> [DOCUMENT EXTRACT]:
Despite Khamenei’s dismissal of the virus as “rumor-mongering,” his followers were not allowed to kiss his hand or throng around him, as they would normally do on such occasions. Madai draws a line to note the enforced distance between the supreme leader on his throne and his followers on their knees. Outraged, the journalist can no longer stay silent and live-streams on Instagram, during which he details the lies of the regime, the failure to stop flights to and from China, as well as the denial of the rising numbers of those treated and dying in hospital.
For the character of Madai, Neyestani had been inspired by journalists who have run afoul of the Iranian authorities: Mohammad Mossaed, who was jailed in 2019, for a tweet; and Mahmoud Shahriari, a television presenter arrested in April last year, after he spoke about government cover-up and spread of the coronavirus, charges he too had broadcast from his home via Instagram.
In the comic, after First Deputy Health Minister Iraj Harirchi ridicules the idea of quarantines as “belonging to the medieval era,” journalist Madai exclaims: “Quarantine is ‘Medieval?’ In our country we execute and flog prisoners in public and cut off the fingers of thieves.”
There were more lies to come from the religious establishment, which suggested Qur’anic prayers and pilgrimages during Ashura, even the injection of violet oil into the anus, could prevent coronavirus.
Interestingly, Neyestani notes that it was only when the number of deaths started rising in America did the Iranian officials admit to increased death tolls, as though Iran always has to be in competition with the Great Satan. Meanwhile his drawings of mullahs and the virus with its characteristic spikes embedded in their turbans bounce across the page.
Divide & Rule
In the graphic novel, the fourth character that readers meet is the intensive care nurse, who captures the real tragedy of Iran. Mojgan watches Madai’s live broadcast on Instagram, and wonders why he is even allowed to broadcast. If he is permitted to by the regime, nothing he says can be trusted despite the fact he presents himself as a dissident voice.
With nurse Mojgan, Neyestani identifies one of the successes of authoritarian regimes in spreading suspicion, and using “divide and rule” tactics so that people end up not giving credence to those who are “on their side.”
However, Mojgan doesn’t have the time to sit around her bedroom, smoke cigarettes and worry; she has to get ready for work. At her hospital during the early days of the virus, one of the doctors told her not to wear a mask because it “scares” patients. As a result doctors and nurses have died. Mojgan is frightened of catching the disease, and dreams of leaving the country. Her story reflects the true to life situation for many Iranian health professionals who hope to emigrate abroad. Some nurses, in groups, have already left.
The story comes full circle, when the virus ignores class or political persuasion, and Mojgan’s dying patients include, ironically, two polar opposites of Iranian society, now lying side-by-side in their hospital beds: the writer and the religious teacher. At the end of a harrowing shift, she sees from a phone alert that the journalist Madai had been arrested. So he wasn’t a regime lackey after all.
The graphic novel ends with the mourning ceremonies in the Imam Khomeini Prayer Hall, not for the thousands of Iranians who died from the Covid-19 but for the 40th day of Imam Hossein’s martyrdom from over 1,400 years ago.
Powerful and thought provoking, The Crash lays bare the hypocrisy of the regime. Yet, satire alone will not insure the regime’s downfall. Despite this, artists and journalists under great personal danger to themselves remain committed in speaking truth to power. In the meantime, ordinary Iranians “crushed under the pressure of poverty, inflation, sanctions and a thousand other miseries … learned to wear masks in order to survive … Everyone has another mask” – even under the ones they wear as protection against the virus.

> [INFORMATION]:
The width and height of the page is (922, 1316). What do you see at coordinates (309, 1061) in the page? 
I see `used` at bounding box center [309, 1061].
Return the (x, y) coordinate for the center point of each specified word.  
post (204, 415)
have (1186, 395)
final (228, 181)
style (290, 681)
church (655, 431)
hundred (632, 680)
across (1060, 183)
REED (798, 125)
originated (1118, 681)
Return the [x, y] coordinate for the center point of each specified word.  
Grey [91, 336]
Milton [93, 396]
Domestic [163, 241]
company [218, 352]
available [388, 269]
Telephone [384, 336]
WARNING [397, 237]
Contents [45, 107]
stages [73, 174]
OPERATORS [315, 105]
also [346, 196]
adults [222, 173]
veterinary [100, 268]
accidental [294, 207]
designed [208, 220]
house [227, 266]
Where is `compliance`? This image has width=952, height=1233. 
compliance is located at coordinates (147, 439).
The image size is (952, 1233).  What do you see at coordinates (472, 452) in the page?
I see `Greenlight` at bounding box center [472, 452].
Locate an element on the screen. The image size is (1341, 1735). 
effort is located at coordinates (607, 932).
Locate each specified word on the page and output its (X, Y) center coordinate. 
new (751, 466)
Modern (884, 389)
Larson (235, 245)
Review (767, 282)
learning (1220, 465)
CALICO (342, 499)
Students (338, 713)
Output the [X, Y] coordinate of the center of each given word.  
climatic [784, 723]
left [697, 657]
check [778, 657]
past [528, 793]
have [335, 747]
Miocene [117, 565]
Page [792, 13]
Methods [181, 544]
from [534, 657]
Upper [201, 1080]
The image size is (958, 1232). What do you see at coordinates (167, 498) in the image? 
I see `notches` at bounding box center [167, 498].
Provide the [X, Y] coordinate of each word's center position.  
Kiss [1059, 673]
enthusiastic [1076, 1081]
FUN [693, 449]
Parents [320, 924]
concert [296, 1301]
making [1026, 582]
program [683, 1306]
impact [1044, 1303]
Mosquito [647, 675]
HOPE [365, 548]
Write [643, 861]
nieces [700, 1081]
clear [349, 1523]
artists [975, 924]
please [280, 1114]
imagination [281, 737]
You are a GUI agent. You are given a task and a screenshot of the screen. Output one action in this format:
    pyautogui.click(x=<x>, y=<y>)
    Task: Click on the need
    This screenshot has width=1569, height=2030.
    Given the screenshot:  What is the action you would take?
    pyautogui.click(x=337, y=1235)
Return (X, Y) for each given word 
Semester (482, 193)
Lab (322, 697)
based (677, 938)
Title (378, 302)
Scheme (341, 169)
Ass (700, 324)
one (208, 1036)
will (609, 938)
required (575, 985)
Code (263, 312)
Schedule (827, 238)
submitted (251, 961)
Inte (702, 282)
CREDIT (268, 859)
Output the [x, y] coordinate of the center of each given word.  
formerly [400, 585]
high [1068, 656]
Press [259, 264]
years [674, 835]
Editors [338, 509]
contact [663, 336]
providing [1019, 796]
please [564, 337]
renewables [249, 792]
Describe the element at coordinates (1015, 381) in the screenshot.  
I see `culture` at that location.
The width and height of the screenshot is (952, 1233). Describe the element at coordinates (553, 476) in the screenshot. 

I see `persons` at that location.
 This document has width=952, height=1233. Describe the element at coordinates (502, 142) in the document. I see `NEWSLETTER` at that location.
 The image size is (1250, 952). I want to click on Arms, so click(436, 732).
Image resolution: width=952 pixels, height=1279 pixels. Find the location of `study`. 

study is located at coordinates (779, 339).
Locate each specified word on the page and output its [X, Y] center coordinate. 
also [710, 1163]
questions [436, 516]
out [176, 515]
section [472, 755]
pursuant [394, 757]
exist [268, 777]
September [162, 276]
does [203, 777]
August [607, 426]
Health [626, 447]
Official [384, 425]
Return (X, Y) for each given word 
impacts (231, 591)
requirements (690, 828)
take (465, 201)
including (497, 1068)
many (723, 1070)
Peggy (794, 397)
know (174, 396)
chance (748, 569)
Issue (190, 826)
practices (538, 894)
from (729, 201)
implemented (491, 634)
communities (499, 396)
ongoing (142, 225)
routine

> [WHAT NEEDS TO BE DONE]: Transcribe everything in the graphic novel review above from "However, Mojgan doesn’t" down to "have already left.".

> [THE ANSWER]:
However, Mojgan doesn’t have the time to sit around her bedroom, smoke cigarettes and worry; she has to get ready for work. At her hospital during the early days of the virus, one of the doctors told her not to wear a mask because it “scares” patients. As a result doctors and nurses have died. Mojgan is frightened of catching the disease, and dreams of leaving the country. Her story reflects the true to life situation for many Iranian health professionals who hope to emigrate abroad. Some nurses, in groups, have already left.